The standard runner now also wraps the continuous MemoryWatcher around its loop (parity with agentic/burst), so swap/swapout growth mid-run is caught, not just a one-shot pre-check.

Cross-family campaign protocol

When comparing engines from different families on the same model, the engine must be the only variable that moves. These steps are mandatory, not optional:

  1. Shared GGUF page cache. llama.cpp, Ollama and LM Studio mmap the same weights file. The first engine pays the cold disk read; the next finds it already warm in the page cache, so its "cold" run is fake. Between GGUF engines either sudo purge (drop the page cache) or fix the engine order and report it — never let an unpurged later engine claim a fast cold load. (MLX engines load their own format, so this is GGUF-only.)
  2. Cooldown + clean table between engines.
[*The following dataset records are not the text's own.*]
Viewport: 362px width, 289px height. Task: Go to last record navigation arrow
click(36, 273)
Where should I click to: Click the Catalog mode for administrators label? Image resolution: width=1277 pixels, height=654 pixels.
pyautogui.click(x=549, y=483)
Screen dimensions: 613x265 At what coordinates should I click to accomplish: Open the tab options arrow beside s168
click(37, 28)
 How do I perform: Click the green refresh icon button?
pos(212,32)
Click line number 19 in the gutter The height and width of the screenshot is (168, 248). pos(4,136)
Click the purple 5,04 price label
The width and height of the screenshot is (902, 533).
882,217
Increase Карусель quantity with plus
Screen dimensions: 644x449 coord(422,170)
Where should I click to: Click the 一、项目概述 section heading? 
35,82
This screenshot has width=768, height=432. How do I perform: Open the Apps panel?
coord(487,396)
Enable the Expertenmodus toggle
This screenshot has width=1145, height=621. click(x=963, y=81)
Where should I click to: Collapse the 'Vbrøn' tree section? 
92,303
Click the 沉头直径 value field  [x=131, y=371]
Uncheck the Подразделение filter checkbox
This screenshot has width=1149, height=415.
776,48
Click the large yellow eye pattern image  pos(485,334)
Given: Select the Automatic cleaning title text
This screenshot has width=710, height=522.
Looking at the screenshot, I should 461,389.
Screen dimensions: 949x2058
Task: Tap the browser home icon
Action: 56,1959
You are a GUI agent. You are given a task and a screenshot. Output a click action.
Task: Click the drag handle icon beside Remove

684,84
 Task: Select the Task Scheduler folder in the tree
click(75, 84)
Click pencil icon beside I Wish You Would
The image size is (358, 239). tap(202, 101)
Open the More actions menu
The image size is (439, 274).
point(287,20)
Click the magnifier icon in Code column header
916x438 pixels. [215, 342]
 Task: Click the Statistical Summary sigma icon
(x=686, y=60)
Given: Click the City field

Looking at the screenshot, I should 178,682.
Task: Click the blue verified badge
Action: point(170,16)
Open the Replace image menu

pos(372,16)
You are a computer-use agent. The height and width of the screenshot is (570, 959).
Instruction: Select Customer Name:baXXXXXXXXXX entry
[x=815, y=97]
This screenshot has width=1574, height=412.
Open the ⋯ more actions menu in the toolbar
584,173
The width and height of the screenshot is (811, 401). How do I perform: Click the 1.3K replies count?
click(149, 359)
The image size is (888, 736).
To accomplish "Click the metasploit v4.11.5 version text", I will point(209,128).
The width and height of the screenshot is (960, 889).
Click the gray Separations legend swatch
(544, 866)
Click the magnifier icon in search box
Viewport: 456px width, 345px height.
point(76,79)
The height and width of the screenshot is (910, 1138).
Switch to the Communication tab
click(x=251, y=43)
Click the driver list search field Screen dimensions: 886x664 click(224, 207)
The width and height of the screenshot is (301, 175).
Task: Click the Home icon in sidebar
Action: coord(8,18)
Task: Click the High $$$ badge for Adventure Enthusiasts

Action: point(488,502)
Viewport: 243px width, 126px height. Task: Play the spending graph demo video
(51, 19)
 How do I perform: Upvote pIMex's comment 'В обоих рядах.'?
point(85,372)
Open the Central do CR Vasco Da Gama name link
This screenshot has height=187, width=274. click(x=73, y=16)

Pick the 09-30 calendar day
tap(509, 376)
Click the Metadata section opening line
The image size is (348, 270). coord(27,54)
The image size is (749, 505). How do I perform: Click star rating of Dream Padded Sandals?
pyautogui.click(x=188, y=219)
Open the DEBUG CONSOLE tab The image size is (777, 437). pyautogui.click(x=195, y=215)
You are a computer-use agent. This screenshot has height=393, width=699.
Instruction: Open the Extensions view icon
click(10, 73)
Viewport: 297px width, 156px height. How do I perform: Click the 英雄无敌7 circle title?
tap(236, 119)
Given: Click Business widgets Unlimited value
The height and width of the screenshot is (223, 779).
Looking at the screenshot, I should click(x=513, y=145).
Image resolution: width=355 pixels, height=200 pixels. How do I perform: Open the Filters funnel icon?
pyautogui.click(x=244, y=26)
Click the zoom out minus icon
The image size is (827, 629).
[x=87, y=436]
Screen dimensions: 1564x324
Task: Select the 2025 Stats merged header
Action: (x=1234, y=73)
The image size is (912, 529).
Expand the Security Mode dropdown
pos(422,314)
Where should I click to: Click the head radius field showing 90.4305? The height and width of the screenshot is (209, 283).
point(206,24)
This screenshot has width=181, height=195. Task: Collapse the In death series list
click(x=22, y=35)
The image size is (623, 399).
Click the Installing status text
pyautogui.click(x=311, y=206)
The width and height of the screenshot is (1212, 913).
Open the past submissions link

Unload the previous model, wait for memory pressure to return to nominal, and confirm no other inference engine is resident (a second engine holding a model competes for GPU and memory bandwidth and corrupts both). Run strictly one engine at a time.
  3. Tokenizer trap. tok/s is only comparable at comparable token counts. Use usage.completion_tokens (server-exact, tokens_source='usage') as ground truth, and never compare tok/s across engines whose tokenizers differ materially without saying so. With an identical model (same GGUF / same MLX repo) the tokenizer is identical and tok/s is directly comparable. Points with tokens_source='chunks' (the engine didn't report usage) are lower-confidence approximations — flag them, don't fold them silently into a cross-family table.
  4. Chat-template concordance. GGUF and MLX builds can ship different chat templates. Assert prompt_tokens agrees across engines for the same prompt — a divergence means a template mismatch is changing the actual input, which invalidates the comparison before it starts.
  5. enable_thinking off, uniformly — and verify it took. Pass --extra-body '{"chat_template_kwargs":{"enable_thinking":false}}' so Qwen3 reasoning tokens don't pollute tok/s/TTFT. The key is engine-specific and is silently ignored by engines that don't understand it: Ollama's OpenAI-compat endpoint wants {"think": false} instead. After the run, confirm thinking is actually off (no reasoning_content in the output) — an engine that ignored the flag looks artificially slow and is not comparable.